* _READING PASSAGE_
** begin **
Permalink
Find file Copy path
f9dd932 Oct 11, 2017
4 contributors

Users who have contributed to this file

@RussellSpitzer @pkolaczk @jtgrabowski @bcantoni
230 lines (164 sloc) 11.2 KB

Documentation

Frequently Asked Questions

Why am I seeing (Scala Version Mismatch Error)

Non Exclusive List of Scala Version Mismatch Errors

  • NoClassDefFoundError: scala/collection/GenTraversableOnce$class?
  • NoSuchMethodError: scala.reflect.api.JavaUniverse.runtimeMirror(Ljava/lang/ClassLoader;)
  • missing or invalid dependency detected while loading class file 'ScalaGettableByIndexData.class'
  • java.lang.NoClassDefFoundError: scala/runtime/AbstractPartialFunction

This means that there is a mix of Scala versions in the libraries used in your code. The collection API is different between Scala 2.10 and 2.11 and this the most common error which occurs if a Scala 2.10 library is attempted to be loaded in a Scala 2.11 runtime. To fix this make sure that the name has the correct Scala version suffix to match your Scala version.
** end **
* _DATA LISTING_
** begin **
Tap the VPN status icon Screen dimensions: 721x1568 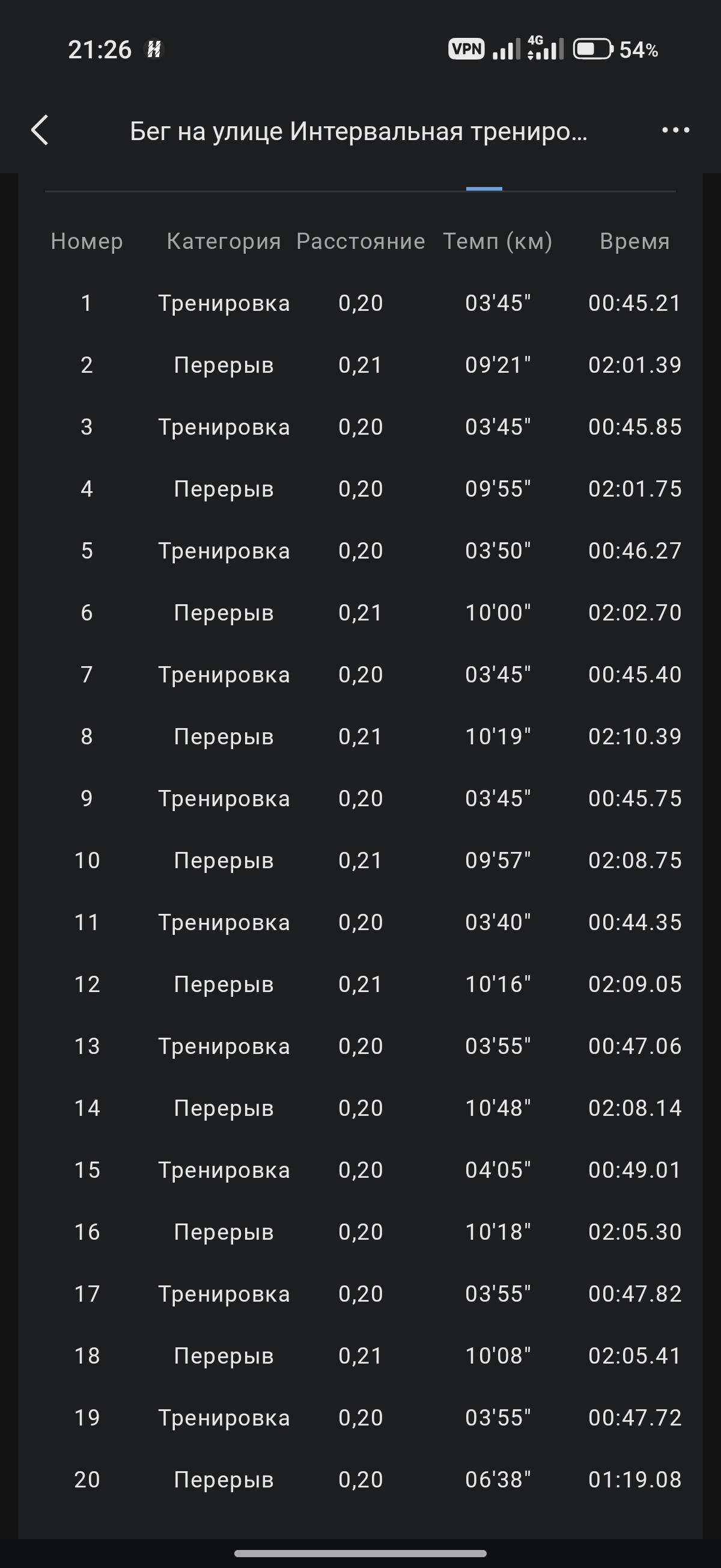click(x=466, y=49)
** end **
** begin **
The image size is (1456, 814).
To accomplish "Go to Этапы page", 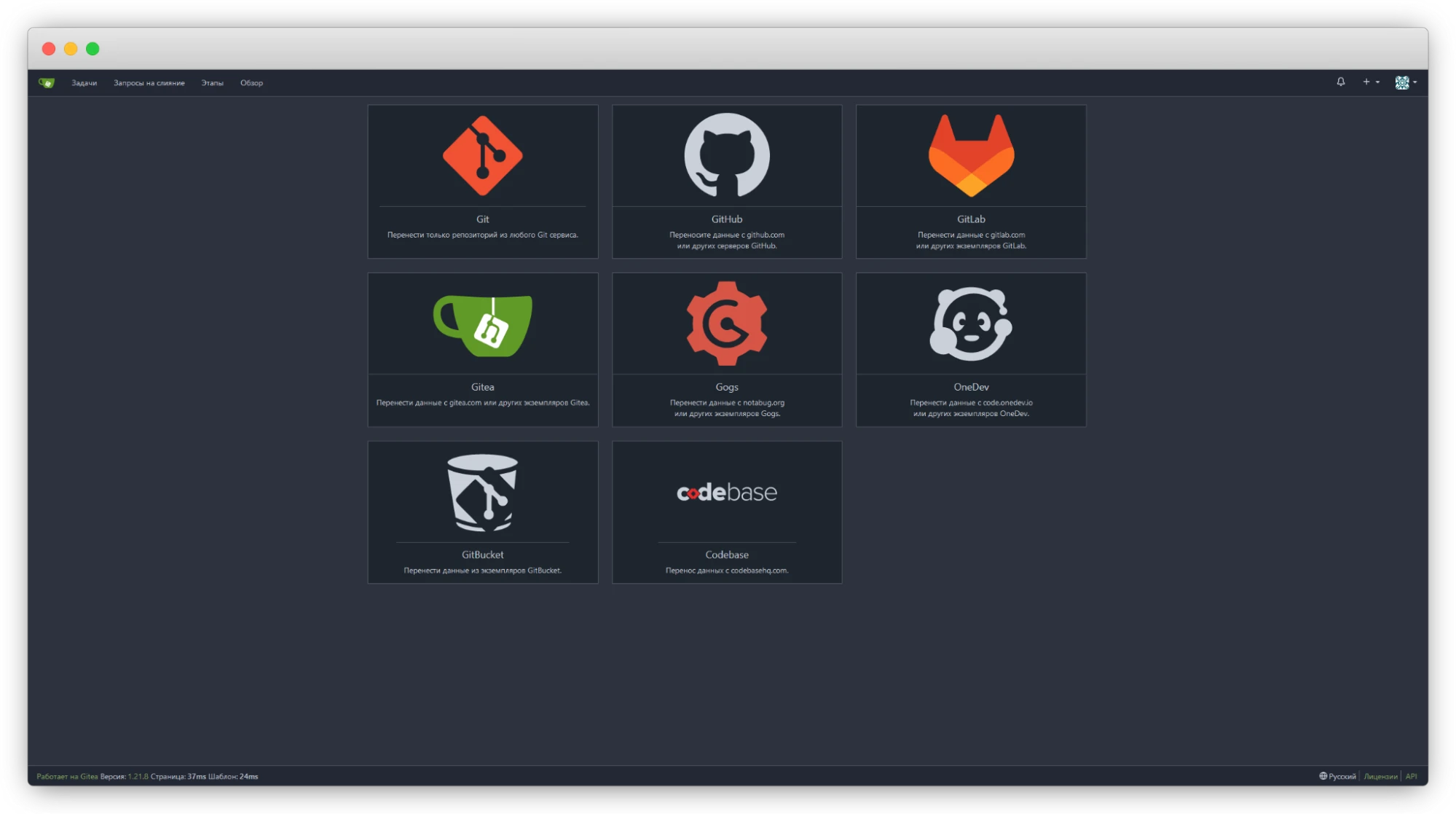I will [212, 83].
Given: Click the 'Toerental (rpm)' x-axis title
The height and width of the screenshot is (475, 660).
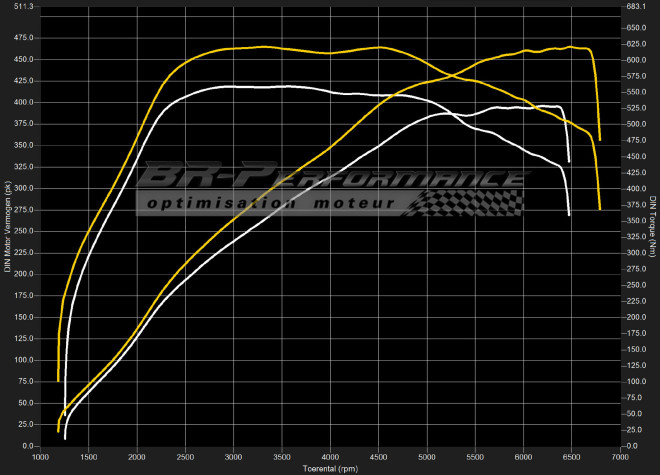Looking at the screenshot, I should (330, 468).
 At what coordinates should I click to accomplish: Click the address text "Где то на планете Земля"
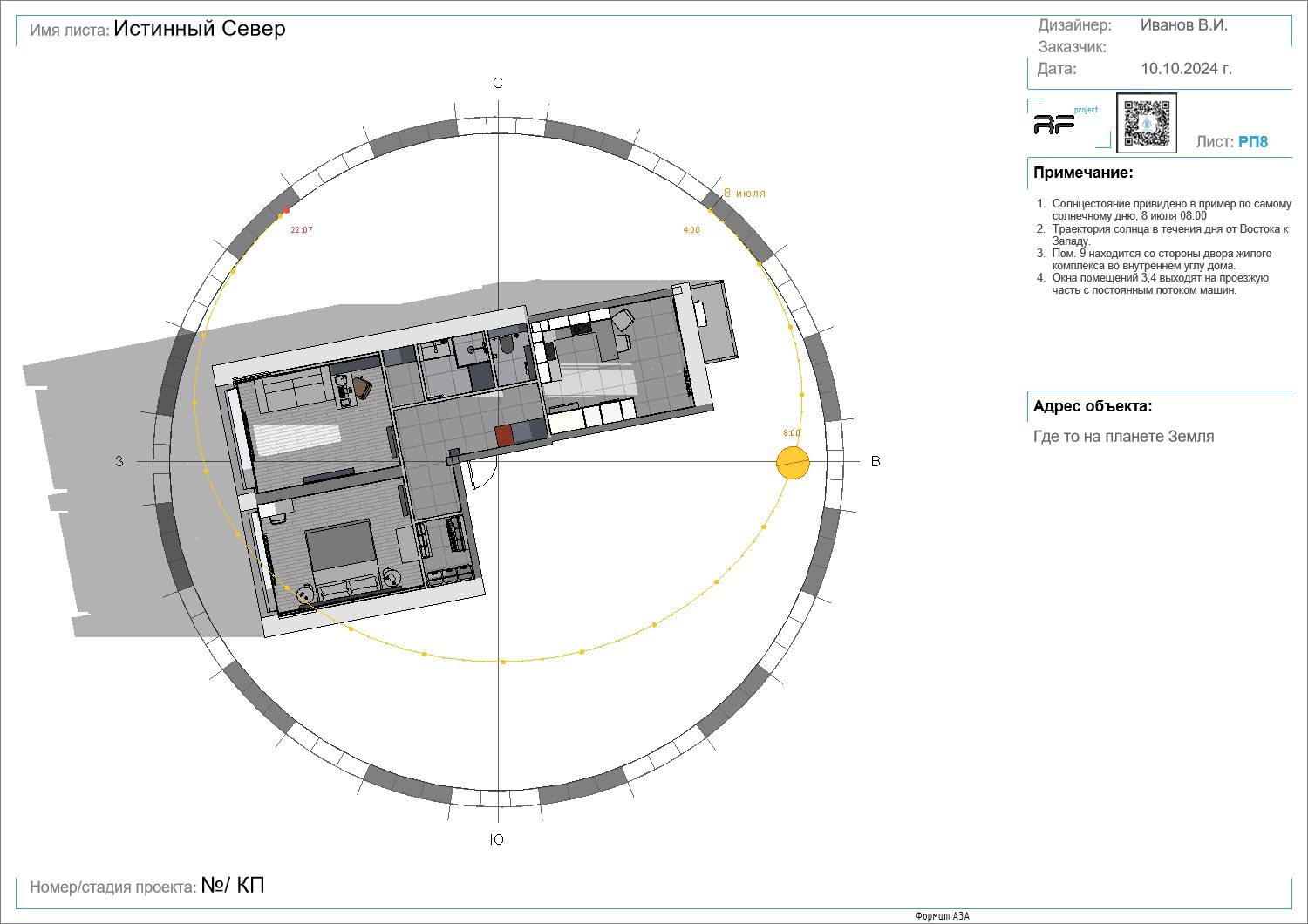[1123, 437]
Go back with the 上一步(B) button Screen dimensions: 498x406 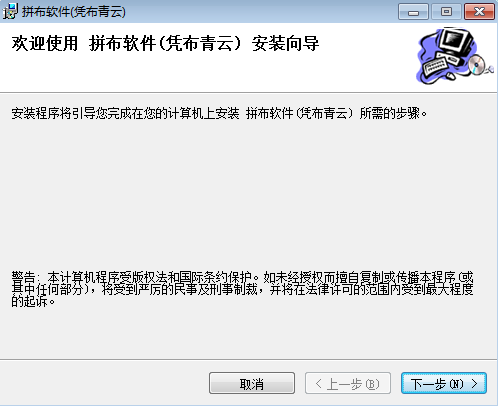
** end **
* _WRITTEN INSTRUCTION 1_
Answer these about the Scala version mismatch FAQ above:
(a) How many contributors does the page list for this file?
(b) Which two Scala versions does the page say have different collection APIs?
(c) What does the page say to check in order to fix the error?
* _WRITTEN INSTRUCTION 2_
Put this sentence from the Scala version mismatch FAQ into Spanish: "To fix this make sure that the name has the correct Scala version suffix to match your Scala version."
* _WRITTEN INSTRUCTION 3_
Carry on the Scala version mismatch FAQ from its final sentence.

* _WRITTEN ANSWER 1_
(a) 4
(b) Scala 2.10 and Scala 2.11
(c) That the name has the correct Scala version suffix to match your Scala version.

* _WRITTEN ANSWER 2_
Para solucionarlo, asegúrate de que el nombre tenga el sufijo de versión de Scala correcto que coincida con tu versión de Scala.

* _WRITTEN ANSWER 3_
Spark Cassandra Connector built Against Scala 2.10
<artifactId>spark-cassandra-connector_2.10</artifactId>

2.10 needs to match the Scala version of Spark and all other Scala libs.

Spark Cassandra Connector dependency in SBT

In sbt %% means append the suffix of Scala version in use for compilation.

  "com.datastax.spark" %% "spark-cassandra-connector" % connectorVersion % "provided"

For reference the defaults of Spark as downloaded from the Apache Website are

Spark Version Scala Version Default Supported Scala Version
0 -> 1.6 2.10 2.10, 2.11
2.0 -> 2.11 2.10(*), 2.11

* Deprecated

How do I Fix Guava Classpath Errors

Guava errors come from a conflict between Guava brought in by some dependency (like Hadoop 2.7) and the Cassandra Java Driver. The Cassandra Java Driver is unable to function correctly if an earlier version of Guava is preempting the required version. The Java Driver will throw errors if it determines this is the case.

To simplest fix is to move to an artifact which contains the Driver and Guava shaded together.

SPARKC-355 fixes this in the Spark Cassandra Connector 1.6.2 and 2.0.0-M3 and greater releases.

The artifacts at Spark Packages and on Maven Central will now automatically have Guava shaded and the driver included.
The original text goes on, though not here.